Social Engineering: Telling the good guys from the bad

No matter how sophisticated computer security technology becomes, the human desire for connection and friendship appears to be an endless opening for social engineering attacks.

The costs of socially engineered attacks remain considerable. Individual costs can range between $25,000 and $100,000 per person per incident, says Mark Bernard, principal of Secure Knowledge Management, a security consulting firm. Multiply that by millions of individuals annually, and the costs are in the stratosphere.

Whether it’s online or in person, bad guys are looking for and taking any exploit they can find.

“One of my clients was a financial services firm and extremely paranoid about security,” says security consultant Steve Hunt. “They had upgraded their physical and IT security with surveillance cameras, guards armed with tasers walking around doing rounds of the facility and upgrading their access controls and digital security controls.”

As part of a “red team” penetration test, Hunt’s team lured those guards away from the building with some equipment inside their parked car: a rogue Wi-Fi access point whose signal wandered from point to point, thanks to being placed inside a potato chip can tied to an oscillating fan. Then, while the guards were distracted outside, the red team was able to physically enter the building by tailgating an employee. The red team was able to take photos of whiteboards, insert USB sticks in servers and all manner of other attacks.

There are also the bits of information that attackers can glean off the Dark Web from previous breaches – data from Equifax, Anthem and elsewhere – all of which could fill in gaps in personal information about a target.

While working at a payment company as an enterprise security manager, Bernard says one of the company’s controllers received a memo purportedly from the chief executive officer, requesting that the controller set up an account and transfer money into an account belonging to someone outside the company. “The thing was, we thought it was a little suspicious, even though it looked legit,” Bernard says. “Usually in finance, there’s several layers of signatures and reviews in order to verify and validate a major transaction.”

In this case, the outsider was someone who had been blocked from the payments company previously for laundering money there and had hired someone to execute this phishing attack, Bernard says.
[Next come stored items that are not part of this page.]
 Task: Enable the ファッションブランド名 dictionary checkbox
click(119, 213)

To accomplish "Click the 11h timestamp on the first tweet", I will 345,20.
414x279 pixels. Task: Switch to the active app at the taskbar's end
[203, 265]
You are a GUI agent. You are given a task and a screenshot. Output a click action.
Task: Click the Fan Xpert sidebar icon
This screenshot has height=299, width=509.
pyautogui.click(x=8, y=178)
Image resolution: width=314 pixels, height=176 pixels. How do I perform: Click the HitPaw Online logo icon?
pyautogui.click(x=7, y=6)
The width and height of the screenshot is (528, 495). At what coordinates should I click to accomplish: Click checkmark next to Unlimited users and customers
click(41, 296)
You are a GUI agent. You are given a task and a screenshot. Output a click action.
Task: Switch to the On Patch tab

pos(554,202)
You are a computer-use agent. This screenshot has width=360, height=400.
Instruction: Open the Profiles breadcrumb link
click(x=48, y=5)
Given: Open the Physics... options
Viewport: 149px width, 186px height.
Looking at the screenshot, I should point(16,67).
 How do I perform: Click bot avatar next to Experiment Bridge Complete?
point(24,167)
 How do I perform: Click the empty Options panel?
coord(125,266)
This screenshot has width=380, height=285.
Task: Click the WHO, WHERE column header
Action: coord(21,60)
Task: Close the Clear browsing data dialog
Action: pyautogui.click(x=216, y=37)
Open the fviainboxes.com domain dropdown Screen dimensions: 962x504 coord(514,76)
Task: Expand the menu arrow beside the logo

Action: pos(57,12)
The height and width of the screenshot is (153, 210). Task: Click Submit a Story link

Social engineering works as well as it does for a variety of reasons, one of them being that mindset that people think it could never happen to them, but it does happen to them, sometimes when they least expect it.

“Sometimes when you’re involved in your work and you’re like heads down, and all of a sudden something comes out of left field,” Bernard says. “Sometimes you don’t pay it much attention, and you just do whatever just to get rid of it, so you answer the question or give the information up and then you just keep moving on.”

Bernard says C-suite executives have gotten savvy about the threat of spear phishing attacks, but vice presidents and directors are more likely to suffer such attacks these days.

Mark Bernard,
principal, Secure Knowledge Management

Another factor lulling individuals into a false sense of security is their increasing use of second-factor authentication, which they believe will protect them from social engineering attacks. In fact, these individuals may be just as vulnerable, if they believe the attacker is a friend, not a foe, Bernard says.

Organizations need to do their risk assessments, to know where gaps are, and to segregate duties, Bernard says. For instance, “you don’t allow the same person who signs the check to actually print it out,” he says. “As they go through those checks and balances, there should be a set of criteria that needs to be checked off, and reviewed.”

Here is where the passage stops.